§ What is being asked: For the data below, count the lines that have the string "will" and state that number by itself.

§ Dataset entries:
⟨

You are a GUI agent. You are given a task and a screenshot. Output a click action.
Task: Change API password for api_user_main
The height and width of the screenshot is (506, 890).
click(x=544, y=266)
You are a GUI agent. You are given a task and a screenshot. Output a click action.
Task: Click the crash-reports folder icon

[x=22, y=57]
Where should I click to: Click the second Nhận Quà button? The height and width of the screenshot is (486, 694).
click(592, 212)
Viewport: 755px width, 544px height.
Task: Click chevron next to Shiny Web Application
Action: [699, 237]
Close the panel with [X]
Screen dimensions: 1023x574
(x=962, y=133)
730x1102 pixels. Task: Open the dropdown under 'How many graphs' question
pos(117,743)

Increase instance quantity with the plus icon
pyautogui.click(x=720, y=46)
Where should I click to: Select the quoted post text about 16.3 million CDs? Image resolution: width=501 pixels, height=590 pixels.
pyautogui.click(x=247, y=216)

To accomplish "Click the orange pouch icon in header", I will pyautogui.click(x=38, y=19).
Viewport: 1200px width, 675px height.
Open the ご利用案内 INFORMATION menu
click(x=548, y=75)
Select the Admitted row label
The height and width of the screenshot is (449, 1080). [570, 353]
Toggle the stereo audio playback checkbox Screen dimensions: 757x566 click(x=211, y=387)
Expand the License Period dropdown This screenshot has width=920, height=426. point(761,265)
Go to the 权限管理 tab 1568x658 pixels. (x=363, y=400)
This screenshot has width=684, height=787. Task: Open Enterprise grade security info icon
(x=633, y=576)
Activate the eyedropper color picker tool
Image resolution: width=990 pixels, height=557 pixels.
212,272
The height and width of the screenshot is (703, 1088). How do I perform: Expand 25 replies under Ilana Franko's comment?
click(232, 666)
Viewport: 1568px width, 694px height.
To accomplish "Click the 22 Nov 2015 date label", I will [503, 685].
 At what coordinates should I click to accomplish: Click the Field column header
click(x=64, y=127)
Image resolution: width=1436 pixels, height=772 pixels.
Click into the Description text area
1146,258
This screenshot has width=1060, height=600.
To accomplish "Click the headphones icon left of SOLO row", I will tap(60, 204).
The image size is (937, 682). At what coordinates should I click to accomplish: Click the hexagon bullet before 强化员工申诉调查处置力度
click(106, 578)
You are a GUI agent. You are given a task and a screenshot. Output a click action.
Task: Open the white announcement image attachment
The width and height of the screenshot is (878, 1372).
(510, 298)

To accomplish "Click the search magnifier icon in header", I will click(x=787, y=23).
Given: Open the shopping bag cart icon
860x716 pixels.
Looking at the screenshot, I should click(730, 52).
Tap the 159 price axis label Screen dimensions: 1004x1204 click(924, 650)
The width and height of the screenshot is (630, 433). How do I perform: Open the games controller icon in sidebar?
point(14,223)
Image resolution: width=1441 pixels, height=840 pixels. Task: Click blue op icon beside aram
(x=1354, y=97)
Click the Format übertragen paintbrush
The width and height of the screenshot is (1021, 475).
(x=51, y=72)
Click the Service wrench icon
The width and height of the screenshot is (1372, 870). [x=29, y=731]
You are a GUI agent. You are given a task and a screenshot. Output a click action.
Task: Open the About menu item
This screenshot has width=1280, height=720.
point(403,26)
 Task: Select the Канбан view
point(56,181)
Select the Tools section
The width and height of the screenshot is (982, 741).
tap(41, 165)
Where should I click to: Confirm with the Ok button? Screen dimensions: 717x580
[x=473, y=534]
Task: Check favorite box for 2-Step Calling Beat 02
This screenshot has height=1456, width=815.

⟩

§ Written answer: 4